Scientific classification
- Kingdom: Animalia
- Phylum: Chordata
- Class: Mammalia
- Infraclass: Placentalia
- Order: Rodentia
- Family: Octodontidae
- Genus: Aconaemys
- Species: A. fuscus
- Binomial name: Aconaemys fuscus (Waterhouse, 1842)

= Chilean rock rat =

- Genus: Aconaemys
- Species: fuscus
- Authority: (Waterhouse, 1842)
- Conservation status: LC

Species of rodent

The Chilean rock rat (Aconaemys fuscus) is a species of rodent in the family Octodontidae. It is found in the high Andes of Argentina and Chile.

==Description==
The Chilean rock rat is a short-tailed rodent. Rock rats in the genus Aconaemys are similar to those in the genus Ctenomys but not so specialised for life underground. The ears are rather larger, the claws on the front feet which are used for digging are smaller, and the edging of hairs on the hind feet, used for shifting loose soil, is reduced in size.

The upper parts of the Chilean rock rat are dark brown, with the underparts ranging from reddish brown to white. Sample specimens described in 1966 and 1984, from two different locations, had a head-and-body length ranging from 135 mm to 187 mm, with the tail adding another 58 mm – 80 mm to the animal's total length.
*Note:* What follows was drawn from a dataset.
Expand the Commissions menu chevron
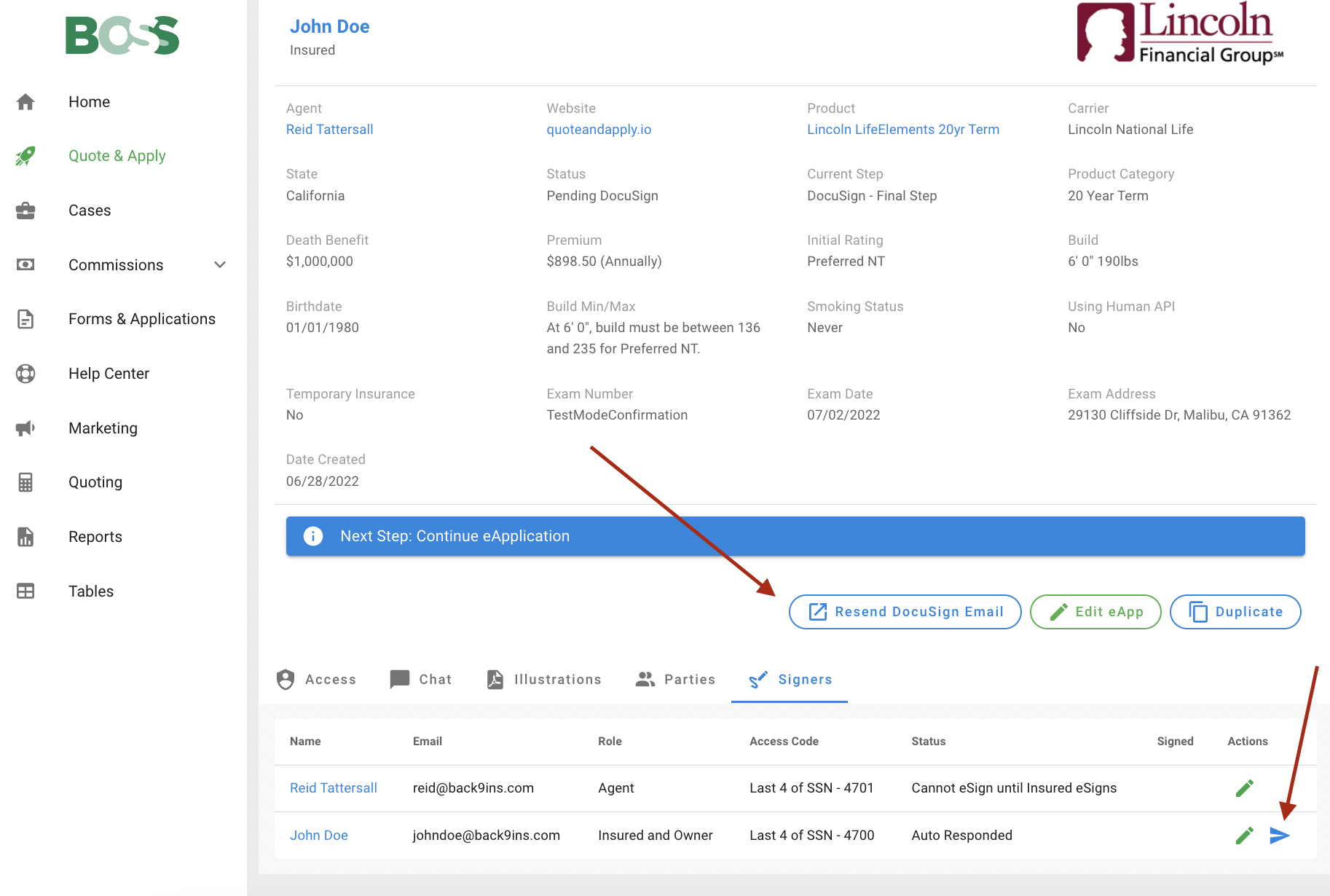The image size is (1330, 896). coord(220,265)
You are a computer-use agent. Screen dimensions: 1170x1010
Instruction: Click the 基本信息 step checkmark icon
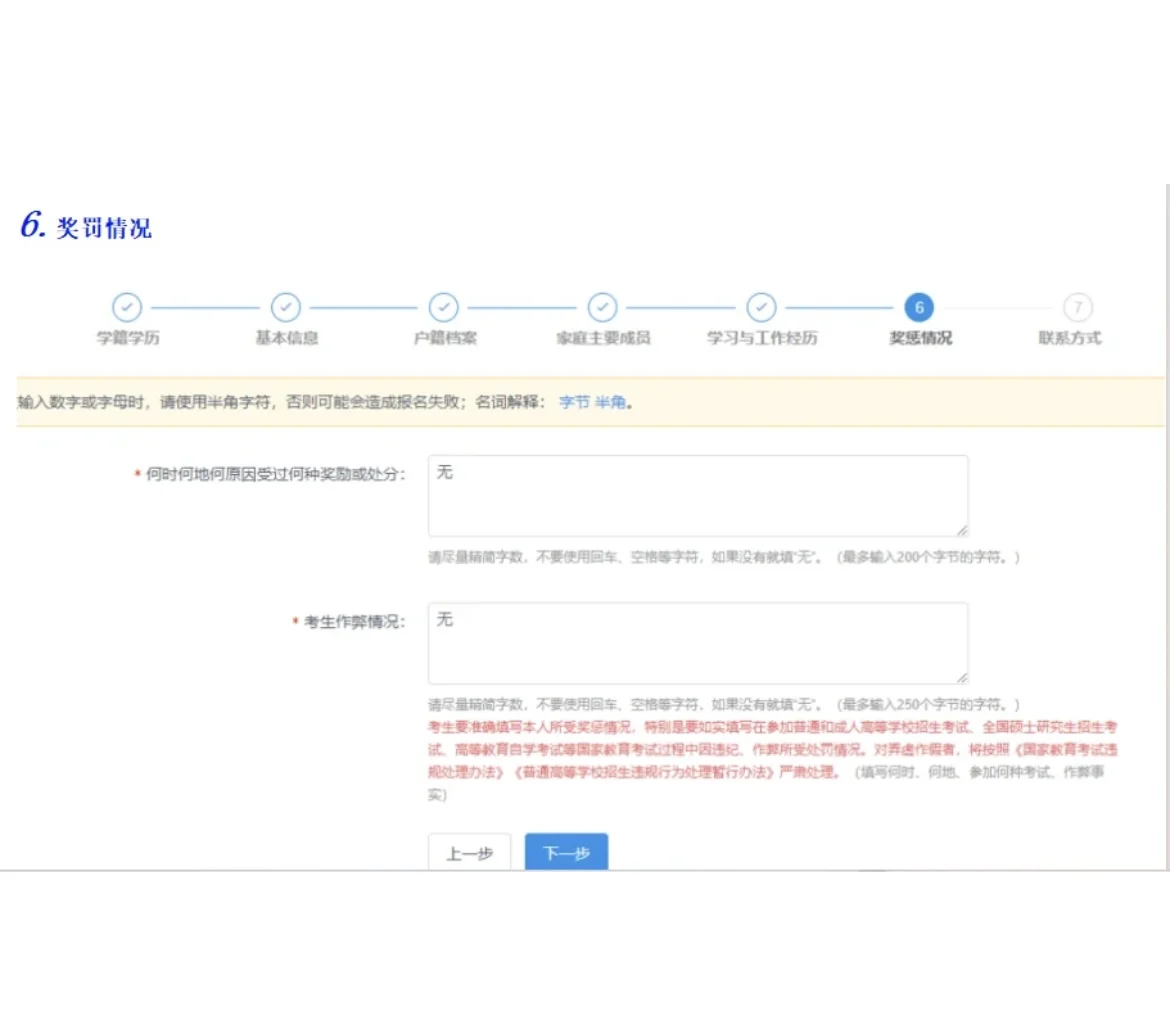(285, 308)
Its karyotype has 2n = 56 and FN = 108.

==Distribution and habitat==
This species is endemic to parts of Argentina and Chile in the high Andes in South America. Its range extends from about 33°S to 41°S. In Argentina, it is restricted to thick forests of bamboo and Nothofagus dombeyi, but in Chile it is found in monkey puzzle (Araucaria) and southern beech (Nothofagus) forests, and above the tree line, usually among tussocky grass. It occurs up to about 4000 m.

==Ecology==
The Chilean rock rat is a semi-fossorial species and constructs a network of shallow tunnels and runways with entrances every metre or so. These burrows resemble those of Spalacopus and Ctenomys and are sometimes also used by Akodon longipilis and Geoxus valdivianus. It seems to be a colonial species and feeds on roots and seeds, apparently specialising on the roots and seeds of Araucaria in Chile. It is mainly active by night but sometimes also by day. It stores food for use in winter when it is active, moving about under the snow.

==Status==
A. fuscus has a wide range and seems to be plentiful. No particular threats have been identified and the International Union for Conservation of Nature has assessed its conservation status as being of "least concern".